To be honest, even when the opposition claims to be a “progressive” force in this country, I am sceptical. I have no idea what Malaysian political operatives mean by the term “progressive”, but I do know that political operatives are scrambling to find ways to attract the youth vote while denying them avenues of expression, especially ideas like speaking truth to power.

Say what you like about Muar MP Syed Saddiq Syed Abdul Rahman, but lowering the voting age to 18 and his determined efforts to put youths front and centre, are initiatives Malaysians should have been able to get behind. When defining what he believed was “progressive” politics, Muhammad Shaqib claimed it was “Malay politics, while at the same time pushing for equity and moving away from racial politics.”

Now, I do not mean to rag on the young man, but the way how you move away from racial politics is by proactively advocating for policy positions and institutional changes that move away from racial politics. Understand now that as someone who has drawn politically incorrect lines in the racial sands of Malaysian politics, I am not sympathetic to the idea that racial preoccupations should be dismissed outright.

I do believe that there is a ‘Malay struggle' going on in the greater Malay polity but the struggle is a reaction against the dereliction of duty that a sizable fraction of the Malay community accuses Umno of.

This dereliction of duty does not necessarily mean that these folks believe in “progressive” ideas, but rather they believe that what they are entitled to as citizens with special rights has been denied them, especially when they see how the non-Malay communities are “thriving” without any kind of or minimal state assistance.

You can see this idea crop up whenever the old maverick speaks of the “racial inequalities” in Malaysia and why Malay special rights are needed. As usual, he uses non-Malays – read Chinese – as the economic and social scapegoat: "If we take out the Chinese and all that they have built and own, there will be no small or big towns in Malaysia, there will be no business and industry, there will be no funds for the subsidies, support and facilities for the Malays."

Now some folks, especially young Malay leaders, have this rose-tinted view of what Umno was as some sort of ideal when it came to race relations in this country, and somehow the “Malay struggle” was “pure” and unsullied by the racist policies and rhetoric that define Umno now.

This in itself is a kind of propaganda. While Umno may have slipped into a racial and religious quagmire and instituted a functioning kakistocracy, the reality is that, as long as the non-Malays held up their end of the social contract by voting for Umno surrogates and the Umno leadership was united, the political environment, although dysfunctional, was stable.

Young Umno Malays mistake this "stability" as some sort of equitable racial bargain. It was not.

The problem with politics in this country, and specifically with the kind of politics and policies which Umno advocates, is that it has created two classes of Malays. The first is the political class, to which most of the religious and racial dogma does not apply, and then there is the average Malay, who is not so lucky.

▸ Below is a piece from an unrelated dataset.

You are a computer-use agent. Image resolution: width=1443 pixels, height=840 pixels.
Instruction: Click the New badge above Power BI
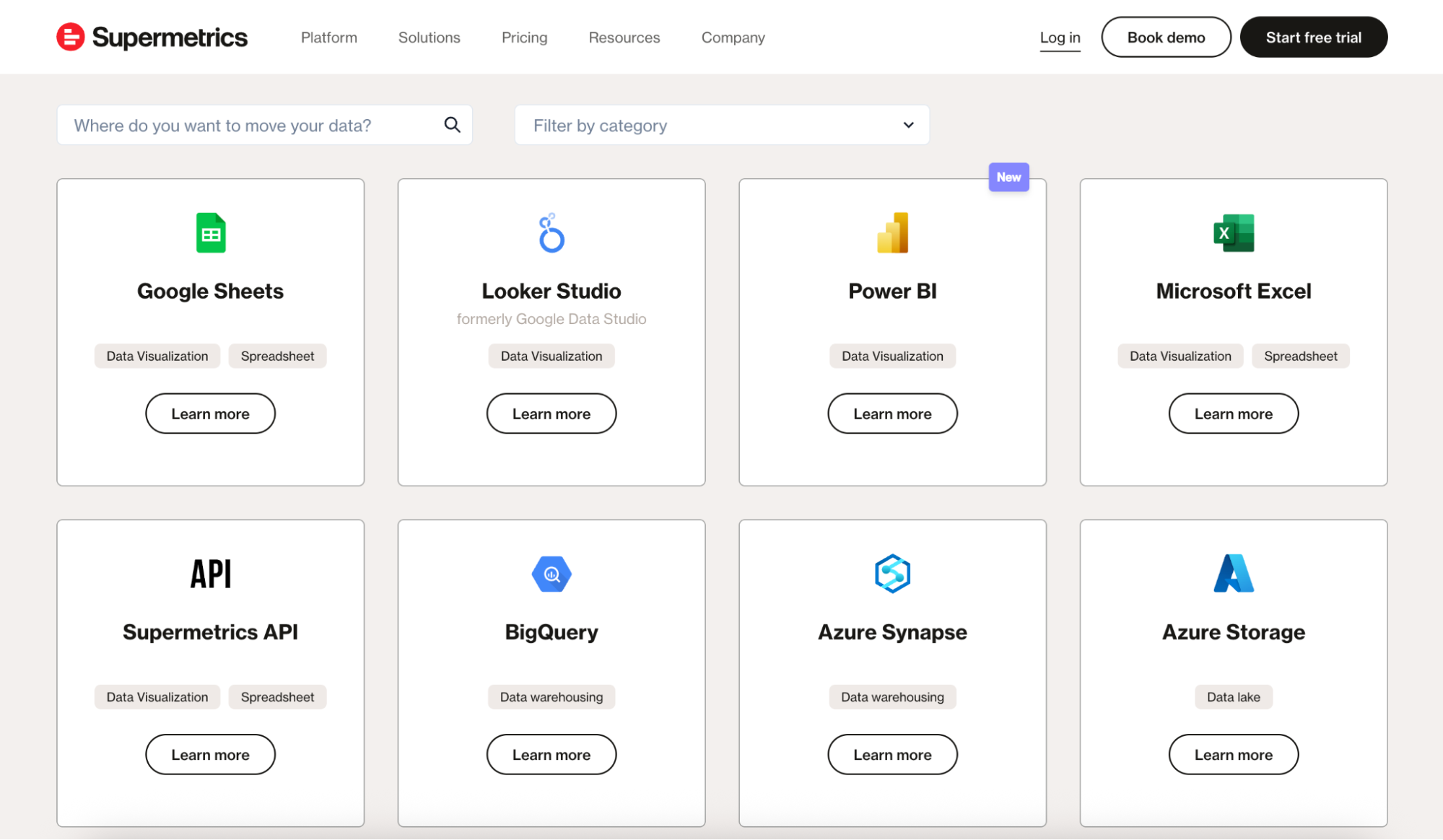[x=1008, y=177]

What I find interesting though is the response of the old school Umno men and women, who view the current class struggle with bewilderment. Many of these men and women were present when Felda schemes (for example) were functional enterprises staffed by non-Malays and Malays who viewed such endeavours as essential in furthering the goals of the social contract and uplifting a disenfranchised community.

These Malaysians (Malays and non-Malays) viewed paternalistic laws as a safeguard against provocations by either side of the political divide. This does not hold true now and perhaps it never did.

I have no idea how this progressive caucus would work or what it would be interested in advocating, but as long as political coalitions continue encroaching into our public and private spaces and continue using state laws and mob mentalities to define and restrict discourse, there will never be a progressive base which would move this country forward.

This is truly a case of reaping what you sow.